Two weeks ago, the Department of Public Health began collecting and last week began reporting data differentiating between patients who wind up in the hospital for serious cases of COVID-19 and those who test positive for the virus while seeking treatment for another issue. Baker said the more detailed data matched what he had been hearing from the health care sector.

"It's important that the data we make available to each other and to our colleagues in the health care community accurately reflect what's going on," the governor said after meeting with House Speaker Ron Mariano and Senate President Karen Spilka on Monday afternoon. "And what I would say that data showed is that we have far more people in the hospital who are there because they are sick for some other reason, which is a message we've heard loud and clear from our colleagues in the health care community for a while now."

In Monday's update to its "Incidental COVID-19 report," the DPH said the nearly 3,000 hospitalized people with COVID-19 were split almost evenly between those hospitalized for COVID-19 and those hospitalized with COVID-19.

Of the 2,984 statewide patients, 1,487 (49.8%) were reported as being hospitalized due to their COVID-19 and 1,497 (50.2%) were reported as having tested positive despite being hospitalized for something else.

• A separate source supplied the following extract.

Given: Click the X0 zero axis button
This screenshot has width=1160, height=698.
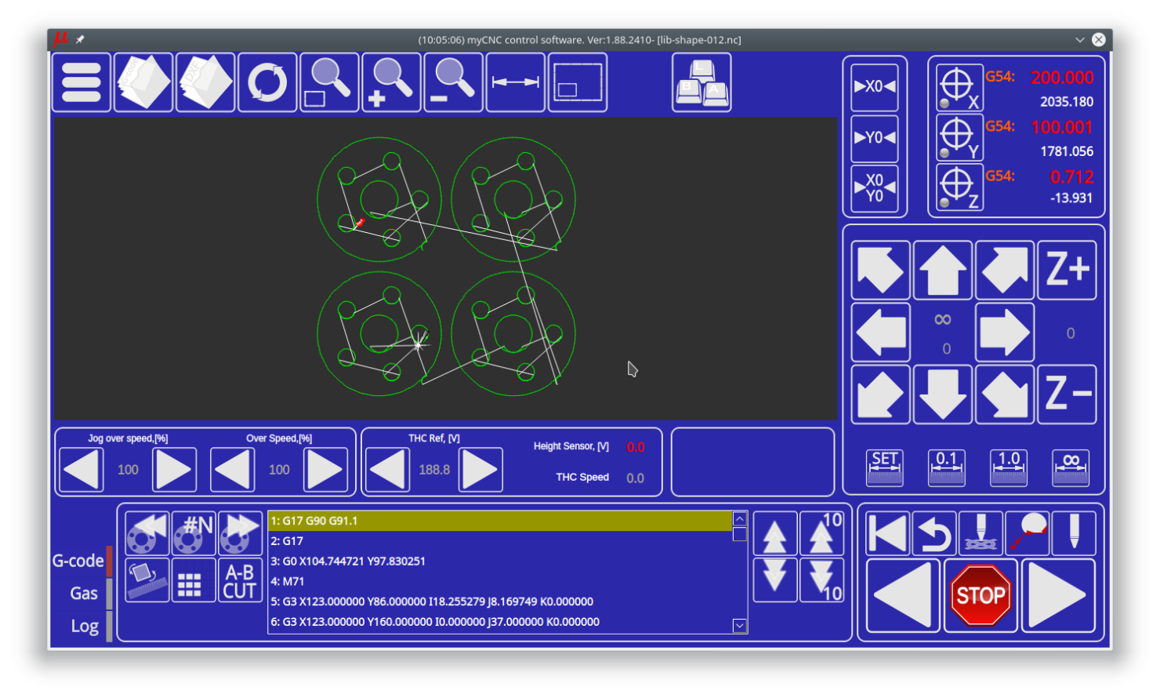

Mariano was among the first to cheer the reporting change when the DPH announced it earlier this month. He said he began talking with state Rep. Jon Santiago, D-Boston, over the holiday break about what the rep was seeing during his shifts as an emergency room doctor at Boston Medical Center. After a trip to see what the situation at BMC was like for himself, Mariano also stopped in on four other hospitals.

"We started in Weymouth because it's in my district but went all the way down to the Cape and we saw basically the same thing," Mariano said. "There was a change in who was coming into the emergency room and who was staying in the hospital. They were all listed as COVID-related, but they were there for other things.

"The primary reason was there for other things but they got caught in the stats that we were counting, so we weren't really finding out how many people were there because COVID ... and that was the nuance that I think that I was referring to, that we've got to start talking about why these numbers are so high."